I like to think that my philosophy is pragmatic and realistic; that is, I don't concern myself much with the question of whether all y'all exist or not. Solipsism is an easy trap to get into, especially on the Internet, but it's also easy to get out of: I'm real, you're real; my computer is real. I'm also not "a butterfly dreaming I'm a man;" that observation strikes me as some straw-grasping from a guy who doesn't want to deal with reality. I'm willing to accept variant definitions of reality, but they all have to embrace the fact of me sitting here on my lunch break and typing in my blog; the idea that this is all illusion is simply preposterous, not worthy of consideration outside the walls of University philosophy departments and Buddhism.
Now, that doesn't mean that we don't all run around with illusions, or that these illusions don't affect our reality. That's the symbolism of all the math discussion in my blog header, if you haven't figured it out by now: the idea that there's a real part and an imaginary part, and that most of what we see isn't purely one or the other but some mixture of both.

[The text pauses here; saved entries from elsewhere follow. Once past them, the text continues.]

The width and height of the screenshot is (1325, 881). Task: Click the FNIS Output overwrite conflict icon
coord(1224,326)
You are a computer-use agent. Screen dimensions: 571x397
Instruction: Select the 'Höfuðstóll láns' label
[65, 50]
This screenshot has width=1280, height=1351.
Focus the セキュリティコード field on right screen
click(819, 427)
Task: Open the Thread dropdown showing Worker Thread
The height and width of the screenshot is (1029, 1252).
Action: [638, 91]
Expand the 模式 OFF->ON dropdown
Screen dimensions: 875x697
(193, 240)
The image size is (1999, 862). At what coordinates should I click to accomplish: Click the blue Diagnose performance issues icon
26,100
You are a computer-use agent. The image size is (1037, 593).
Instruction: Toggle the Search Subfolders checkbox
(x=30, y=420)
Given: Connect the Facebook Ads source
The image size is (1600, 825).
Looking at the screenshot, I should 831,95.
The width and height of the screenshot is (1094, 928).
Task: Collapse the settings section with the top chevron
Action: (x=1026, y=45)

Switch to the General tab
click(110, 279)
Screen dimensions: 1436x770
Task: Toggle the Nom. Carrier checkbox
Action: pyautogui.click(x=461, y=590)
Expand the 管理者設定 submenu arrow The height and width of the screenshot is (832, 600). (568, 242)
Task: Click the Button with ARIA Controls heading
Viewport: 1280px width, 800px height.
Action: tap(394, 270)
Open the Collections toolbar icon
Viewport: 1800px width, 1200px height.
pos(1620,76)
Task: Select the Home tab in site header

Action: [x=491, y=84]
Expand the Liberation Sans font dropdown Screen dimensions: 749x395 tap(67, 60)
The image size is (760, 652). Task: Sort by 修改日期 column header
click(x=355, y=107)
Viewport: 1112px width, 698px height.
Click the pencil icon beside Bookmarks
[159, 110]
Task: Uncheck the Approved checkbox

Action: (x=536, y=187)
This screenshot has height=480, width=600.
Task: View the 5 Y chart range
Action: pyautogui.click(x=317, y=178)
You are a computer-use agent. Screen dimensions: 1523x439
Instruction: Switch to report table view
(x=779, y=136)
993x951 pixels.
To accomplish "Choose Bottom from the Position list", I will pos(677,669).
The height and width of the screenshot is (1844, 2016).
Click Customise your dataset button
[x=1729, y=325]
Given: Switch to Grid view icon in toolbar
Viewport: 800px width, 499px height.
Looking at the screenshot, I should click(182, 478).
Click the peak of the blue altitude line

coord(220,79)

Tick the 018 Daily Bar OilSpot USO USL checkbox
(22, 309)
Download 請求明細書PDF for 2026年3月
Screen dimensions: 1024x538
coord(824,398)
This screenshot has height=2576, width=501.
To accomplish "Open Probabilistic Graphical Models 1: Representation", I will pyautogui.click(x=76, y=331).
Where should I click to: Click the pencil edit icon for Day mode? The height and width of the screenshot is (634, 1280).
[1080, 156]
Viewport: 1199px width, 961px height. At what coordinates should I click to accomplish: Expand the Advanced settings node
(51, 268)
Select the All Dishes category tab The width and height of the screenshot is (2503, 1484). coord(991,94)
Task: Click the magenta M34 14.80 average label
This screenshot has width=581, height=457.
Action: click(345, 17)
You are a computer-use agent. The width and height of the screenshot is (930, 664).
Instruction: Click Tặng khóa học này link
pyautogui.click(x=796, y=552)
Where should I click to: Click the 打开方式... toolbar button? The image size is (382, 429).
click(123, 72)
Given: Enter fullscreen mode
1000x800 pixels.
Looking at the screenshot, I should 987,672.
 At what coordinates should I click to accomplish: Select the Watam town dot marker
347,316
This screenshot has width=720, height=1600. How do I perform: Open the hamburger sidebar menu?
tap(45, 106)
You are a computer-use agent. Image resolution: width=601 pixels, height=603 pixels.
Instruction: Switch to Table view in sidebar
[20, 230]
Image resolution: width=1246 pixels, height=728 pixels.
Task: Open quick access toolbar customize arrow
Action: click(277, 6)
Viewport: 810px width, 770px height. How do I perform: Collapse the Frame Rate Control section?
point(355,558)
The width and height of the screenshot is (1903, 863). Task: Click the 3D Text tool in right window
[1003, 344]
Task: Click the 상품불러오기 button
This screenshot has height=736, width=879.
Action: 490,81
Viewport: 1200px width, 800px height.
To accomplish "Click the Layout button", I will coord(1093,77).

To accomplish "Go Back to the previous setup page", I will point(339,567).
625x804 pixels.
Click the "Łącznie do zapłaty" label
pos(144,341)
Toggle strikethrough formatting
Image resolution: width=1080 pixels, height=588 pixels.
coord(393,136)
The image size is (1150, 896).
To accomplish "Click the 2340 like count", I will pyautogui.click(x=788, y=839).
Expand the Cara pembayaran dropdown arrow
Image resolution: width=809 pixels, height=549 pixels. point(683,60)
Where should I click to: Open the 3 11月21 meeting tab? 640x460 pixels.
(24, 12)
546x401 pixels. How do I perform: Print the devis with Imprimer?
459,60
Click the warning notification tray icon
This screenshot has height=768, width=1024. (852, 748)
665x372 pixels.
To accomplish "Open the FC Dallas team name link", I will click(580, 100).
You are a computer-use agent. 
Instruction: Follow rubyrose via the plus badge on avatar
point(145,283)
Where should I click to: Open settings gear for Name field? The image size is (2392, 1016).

So, yes, to me the definition of "discovery" is finding something that existed before you knew about it (as a species or an individual) AND incorporating that into your worldview. Like, for instance, I have a "Discover" card, so named because you have to run around and discover places that actually take it. They took it before I found them; I merely found what was already there, and others already knew about. Once I find them, they're on my mental list of "places that take Discover cards."
It's the "incorporating that into your worldview" that's tough for a lot of people. There are still people who think the world is flat, despite all evidence to the contrary, and despite this being known since at least as far back as Aristotle. Others deny that anyone ever walked on the Moon, or that the Holocaust happened. You can deny all you want; it doesn't change the facts - but it does change your worldview, your perception of the meaning of events (or even if events have meaning, which I'd dispute).
So I'd turn around what Chatty said: Being newly aware of the Earth's real shape doesn't take away from the fact that a lot of people have thought it was flat. And for some, even all the evidence to the contrary won't convince them.